For Iran-watchers, it was an all too familiar story. Scholar Haleh Esfandiari, journalists Roxana Saberi and Maziar Bahari, to name a few, had all been imprisoned on bogus charges while visiting or working in Iran. Rezaian’s detention, however, was playing out against the backdrop of high-stakes diplomacy about Iran’s nuclear program. Talks were bearing fruit, with a provisional agreement in place and a more permanent one being hashed out in Europe.
A faction of Iran’s multi-headed intelligence community had taken Rezaian to try to throw a wrench into the negotiations and pick up a valuable bargaining chip to trade for other US concessions. Rezaian was sucked into a geopolitical chess match.
In his book about his 544-day ordeal, Prisoner, Rezaian writes that after he spent seven weeks in solitary confinement, being interrogated nearly every day, it was clear that his captors had no real case against him. They were accusing Rezaian of espionage-related crimes, but without evidence.
In the place of solid information to back their claims, they used their own misperceptions and conspiracy theories. An ill-fated Kickstarter project by Rezaian to bring avocados to Iran was twisted into an example of the Great Satan’s hand in a soft revolution to overthrow the Islamic Republic. Kickstarter and avocados must be code words for some Western plot, his interrogators insisted.
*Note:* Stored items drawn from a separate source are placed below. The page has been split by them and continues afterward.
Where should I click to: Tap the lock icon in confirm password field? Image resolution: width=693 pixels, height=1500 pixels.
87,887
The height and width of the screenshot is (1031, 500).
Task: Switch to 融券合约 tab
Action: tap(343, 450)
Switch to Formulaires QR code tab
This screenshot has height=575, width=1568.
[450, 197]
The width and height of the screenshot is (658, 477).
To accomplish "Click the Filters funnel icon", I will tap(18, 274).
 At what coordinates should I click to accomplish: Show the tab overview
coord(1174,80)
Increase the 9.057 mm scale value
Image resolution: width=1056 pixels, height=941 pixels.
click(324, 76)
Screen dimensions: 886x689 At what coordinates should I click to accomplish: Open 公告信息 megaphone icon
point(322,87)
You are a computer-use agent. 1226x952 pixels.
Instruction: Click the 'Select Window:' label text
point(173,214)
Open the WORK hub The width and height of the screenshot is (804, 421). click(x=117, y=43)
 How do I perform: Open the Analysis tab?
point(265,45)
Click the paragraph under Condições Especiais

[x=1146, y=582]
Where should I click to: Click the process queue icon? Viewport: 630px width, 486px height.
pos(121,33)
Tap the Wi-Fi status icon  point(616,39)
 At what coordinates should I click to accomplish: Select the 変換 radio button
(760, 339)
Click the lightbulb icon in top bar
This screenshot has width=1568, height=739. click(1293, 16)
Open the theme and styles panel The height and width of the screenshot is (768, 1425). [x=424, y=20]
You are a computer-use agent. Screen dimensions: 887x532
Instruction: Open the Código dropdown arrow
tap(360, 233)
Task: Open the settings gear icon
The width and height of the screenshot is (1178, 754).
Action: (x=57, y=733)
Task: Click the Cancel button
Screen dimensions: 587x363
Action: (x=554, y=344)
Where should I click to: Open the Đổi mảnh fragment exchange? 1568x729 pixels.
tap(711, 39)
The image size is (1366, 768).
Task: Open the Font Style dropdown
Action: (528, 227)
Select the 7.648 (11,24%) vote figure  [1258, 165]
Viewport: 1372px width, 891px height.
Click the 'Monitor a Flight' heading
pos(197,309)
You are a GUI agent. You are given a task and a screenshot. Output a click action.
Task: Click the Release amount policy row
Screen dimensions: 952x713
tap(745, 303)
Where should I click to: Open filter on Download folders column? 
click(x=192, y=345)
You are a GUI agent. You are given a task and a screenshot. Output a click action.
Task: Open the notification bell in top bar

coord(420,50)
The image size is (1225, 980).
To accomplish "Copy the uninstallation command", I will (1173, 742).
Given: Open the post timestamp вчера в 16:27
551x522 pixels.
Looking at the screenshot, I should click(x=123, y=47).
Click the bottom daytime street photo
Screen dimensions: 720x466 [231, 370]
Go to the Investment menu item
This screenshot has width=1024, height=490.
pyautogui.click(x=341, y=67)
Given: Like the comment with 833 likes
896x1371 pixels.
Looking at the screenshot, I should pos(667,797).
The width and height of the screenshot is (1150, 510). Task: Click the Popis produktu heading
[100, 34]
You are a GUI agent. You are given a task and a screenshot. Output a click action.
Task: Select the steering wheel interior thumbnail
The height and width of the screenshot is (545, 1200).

Rezaian’s captors, like those who interrogated Bahari and thought New Jersey was a den of iniquity, seemed particularly interested in supposed sex parties they thought Rezaian had attended in Dubai. If there were any, however, the newly married Rezaian hadn’t gone to them.
The inquisitors, using techniques honed by secret police the world over, took seemingly innocuous phrases from Rezaian’s emails to twist into scenarios that fit their charges. For example, they zeroed in on “radio silence” and were convinced that that, too, was code used by American spies.
In fact, Rezaian’s only “crime” was his job description—collecting public information and sharing it with Americans through his newspaper. This “crime” was especially egregious because US government officials were among those reading his articles.
Rezaian didn’t play along with their false narrative. And despite the torture of solitary and his fears about what his wife, Yeganeh, and other relatives were going through, Rezaian kept a sardonic sense of humor that may have been his salvation. After one interrogation, his captors mentioned that they had interviewed some of his friends who told them that Rezaian was an excellent singer. When his jailors instructed him to sing, he balked, then summoned up the courage to issue his own orders.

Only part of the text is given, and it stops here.